We find it hard to believe there’s been a smile on new Sony CEO Kaz Hirai’s face since he started his new high-power role just over a week ago. One look at the company’s balance sheet would be enough to plant a permanent frown on even the most jubilant of personalities.
Indeed, Sony has warned investors today that it expects to announce losses of ¥520billion in its next financial report. To put that figure into perspective, that’s $6.4billion or £4billion according to current exchange rates. In short: an enormous sum of money.
It is, in fact, Sony’s largest financial loss in a decade. It previously reported losses in 2010 and 2008 – neither of which were anywhere near on the same scale as what’s being discussed here.
The reason for the extraordinary loss is due to the write-off of tax credits (primarily in the US) which Sony can no longer use. The company maintains that it expects to start the journey back to profitability next year, with an operating profit of ¥180billion predicted. That’s around $2.2billion.
Of course, to achieve that, former PlayStation president Kaz Hirai is going to have his work cut out. The new CEO is set to reveal his rescue strategy at a conference this week. Around 10,000 job cuts are already predicted.
Sony’s biggest problem at the moment – aside from the troubled yen and its unwieldy corporate culture – is its television business, which is getting stomped by Korean manufacturers such as Samsung. Hirai has promised to turn the business around within two years.
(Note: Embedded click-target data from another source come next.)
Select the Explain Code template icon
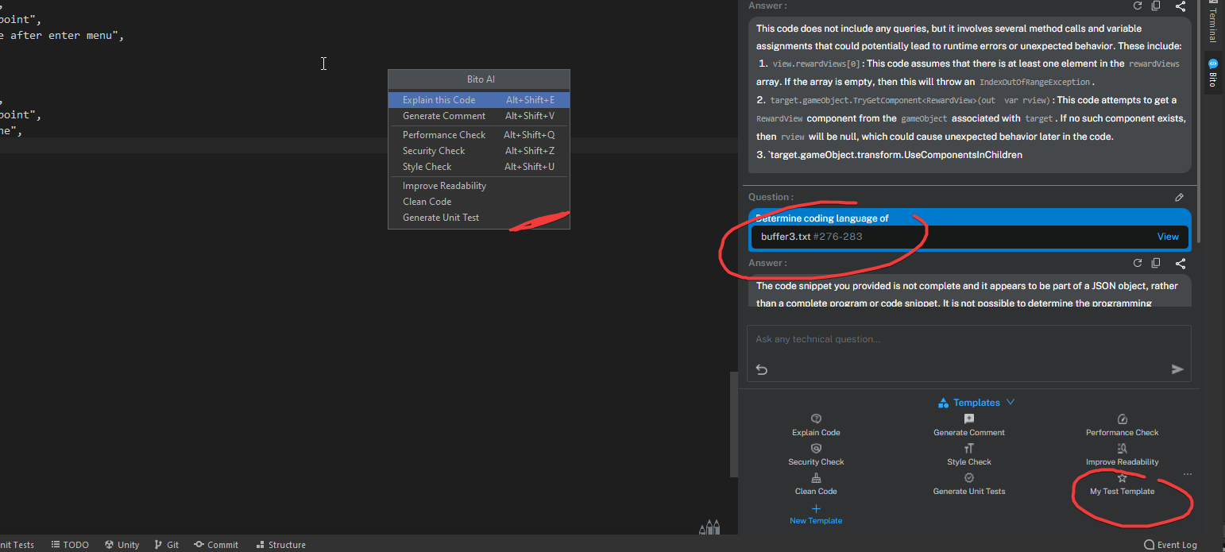coord(816,419)
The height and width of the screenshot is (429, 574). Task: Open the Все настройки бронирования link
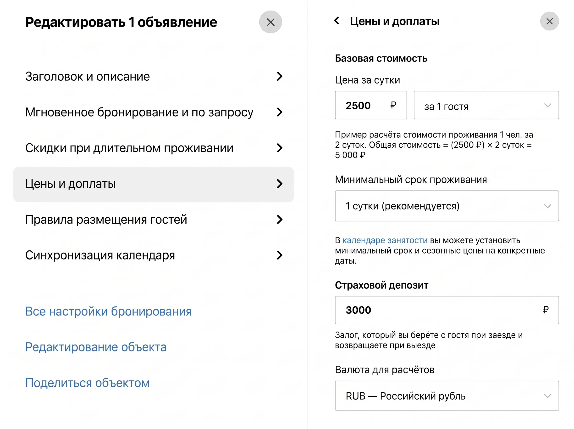click(108, 311)
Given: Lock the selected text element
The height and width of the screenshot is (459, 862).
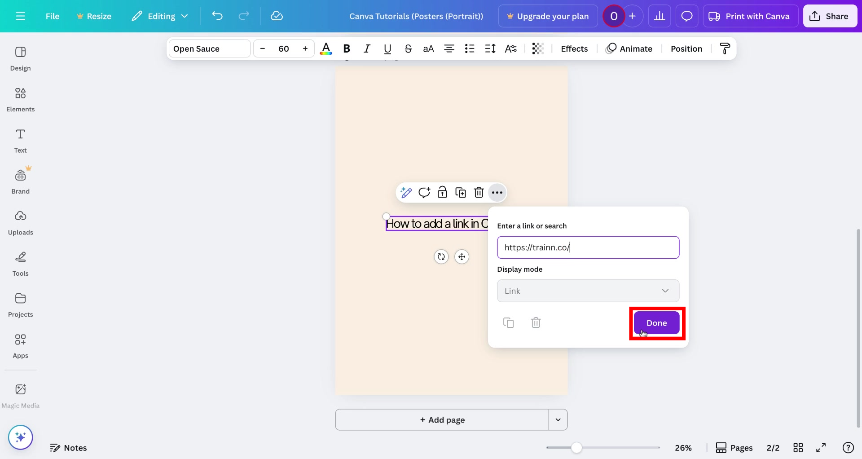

While the task sounds almost insurmountable – Hirai does have form. The executive’s most successful hour was transforming the struggling PS3 into a thriving format through effective cost-cutting and intelligent decision making. Hirai’s overall aim is to unify Sony as a company, blurring the lines between each of its branches and transforming it into a powerful whole.
There's certainly a long, long road ahead – but in Kaz we believe.